A nova política industrial do governo, cujas principais medidas foram antecipadas pelo Valor na edição de terça-feira, é mais ambiciosa que a anterior, lançada há apenas quatro anos. Enquanto a primeira previa incentivos para o desenvolvimento de quatro setores (fármacos, software, bens de capital e semicondutores), a nova mira 24 áreas, divididas em três grupos, segundo o seu potencial "estratégico".

Diz-se que, quando uma política pública tem muitas prioridades, na verdade, ela não tem prioridade alguma. Na versão anterior do política industrial, o governo escolheu setores que considera "transversais", ou seja, que beneficiam a produtividade de toda a economia e não apenas áreas e empresas específicas. Na avaliação de empresários, é digno de elogio, portanto, o fato de o governo, com a nova política, não escolher perdedores nem ganhadores. Praticamente todos os setores são contemplados.

Embora lance mão de um eufemismo ao chamar o novo plano de "fase II" da política anunciada há quatro anos, os atuais formuladores reconhecem, na prática, o fracasso da estratégia anterior. Talvez, o caso mais significativo de insucesso tenha sido o do setor de software. No plano de 2004, partindo da suposição de que o Brasil reúne condições para ser uma potência nessa área, o governo criou uma linha de crédito subsidiado no BNDES (Prosoft), de R$ 100 milhões, e fixou metas ambiciosas.

Em 2001, a indústria de software exportou o equivalente a US$ 100 milhões. Em 2004, o governo, ao lançar o Prosoft, previu que, em quatro anos, as vendas externas pulariam para US$ 2 bilhões. Uma idéia do quão distante essa meta estava da realidade foram as exportações de 2007: apenas US$ 250 milhões.
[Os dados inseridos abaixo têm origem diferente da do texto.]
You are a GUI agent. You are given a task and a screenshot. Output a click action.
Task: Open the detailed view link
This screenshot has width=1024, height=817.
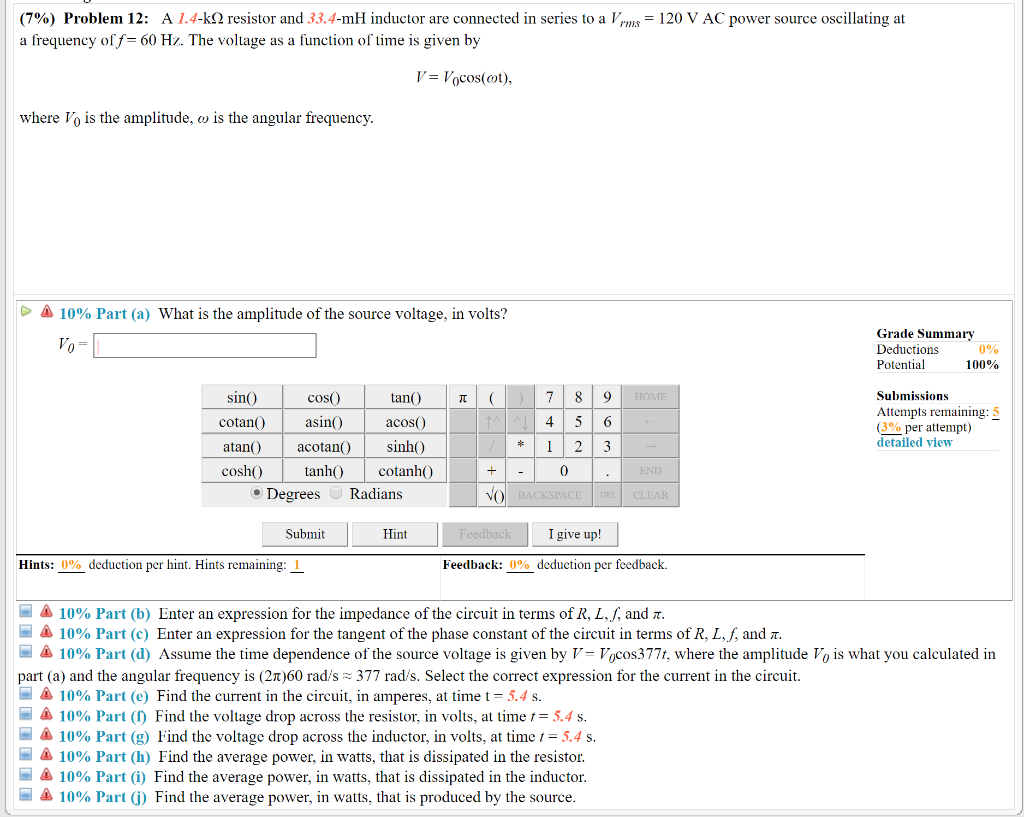(914, 442)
Na nova política, o governo novamente parece exagerar na meta: US$ 3,5 bilhões para 2010.

Há uma distância significativa entre os gabinetes de Brasília e o chão das fábricas. Muitas vezes o que o burocrata quer com a adoção de um determinado incentivo não é necessariamente o que o beneficiário demanda. No anúncio da primeira política industrial, o presidente da Confederação Nacional da Indústria, Armando Monteiro Neto, queixou-se, na presença do presidente da República e de seus ministros, de que a participação do setor privado nas discussões foi "insuficiente".

Uma pergunta que precisaria ser respondida antes da definição do pacote de medidas é: o que se pretende com a adoção de uma política industrial? No novo plano, o governo deixa claro que quer reduzir a dependência brasileira de produtos importados em várias áreas - notadamente, no que diz respeito a equipamentos de saúde, microeletrônica e bens de capital.
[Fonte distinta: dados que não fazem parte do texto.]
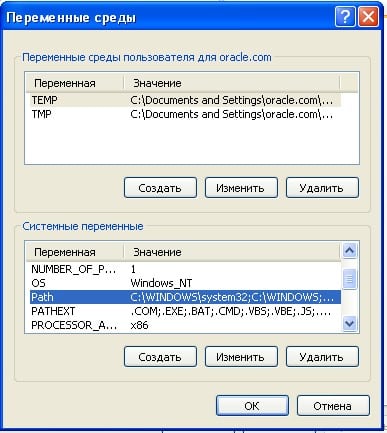Select the OS system variable row
Viewport: 387px width, 433px height.
tap(185, 283)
Especialistas afirmam que é perda de tempo e dinheiro o Brasil imaginar que pode, a essa altura do desenvolvimento tecnológico em várias partes do planeta, se transformar num fabricante competitivo de produtos eletrônicos. Investir recursos vultosos numa área em que possivelmente o país já perdeu o bonde da história é, de fato, um contra-senso. Como o próprio governo reconhece, contudo, no documento oficial da política industrial publicado pelo Valor, há entre os setores mais dinâmicos da economia brasileira, alguns que já alcançaram posição protagonista no mundo: produção aeronáutica, mineral, siderúrgica, petroquímica, de papel e celulose e de carnes.

O dado positivo é que o novo plano procura tratar dos problemas dos setores da economia com potencial de crescimento. Para não ficar, porém, apenas na definição de metas ousadas, mas inalcançáveis, o governo deve definir claramente que instrumentos usará para efetivamente pôr em prática os estímulos prometidos. Não adianta reunir os vários programas já existentes, rebatizá-los e anunciá-los com o pomposo nome de "Política de Desenvolvimento Produtivo".
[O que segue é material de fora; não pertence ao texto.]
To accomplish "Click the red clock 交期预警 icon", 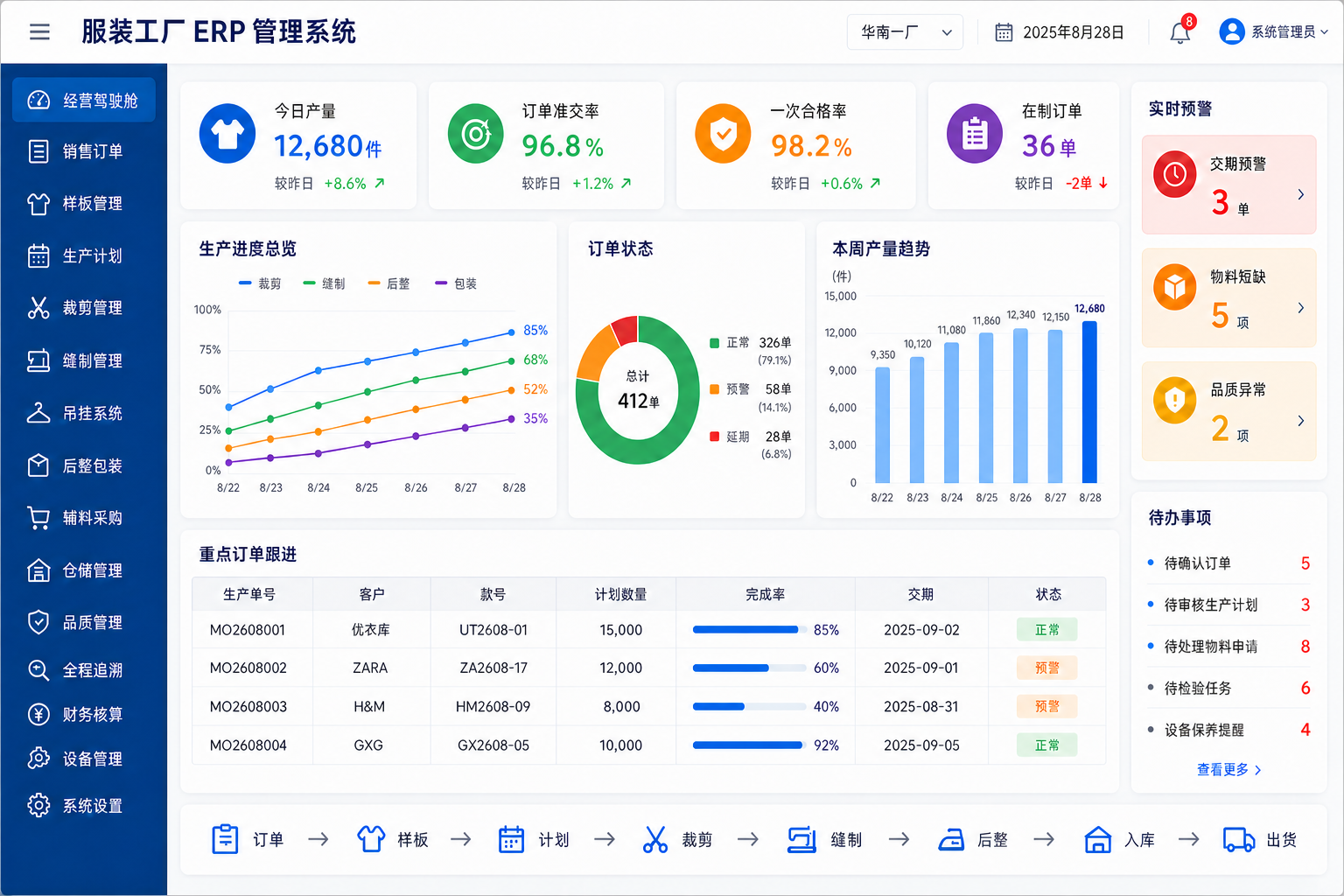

Dos R$ 251,6 bilhões previstos para a nova política, R$ 210,4 bilhões são recursos do BNDES, que já os emprestaria, independentemente do plano traçado por Brasília - como se sabe, a demanda por recursos do banco é exponencial, superior à sua capacidade de emprestar. A peça mais importante da nova política - a desoneração fiscal - ainda não foi definida.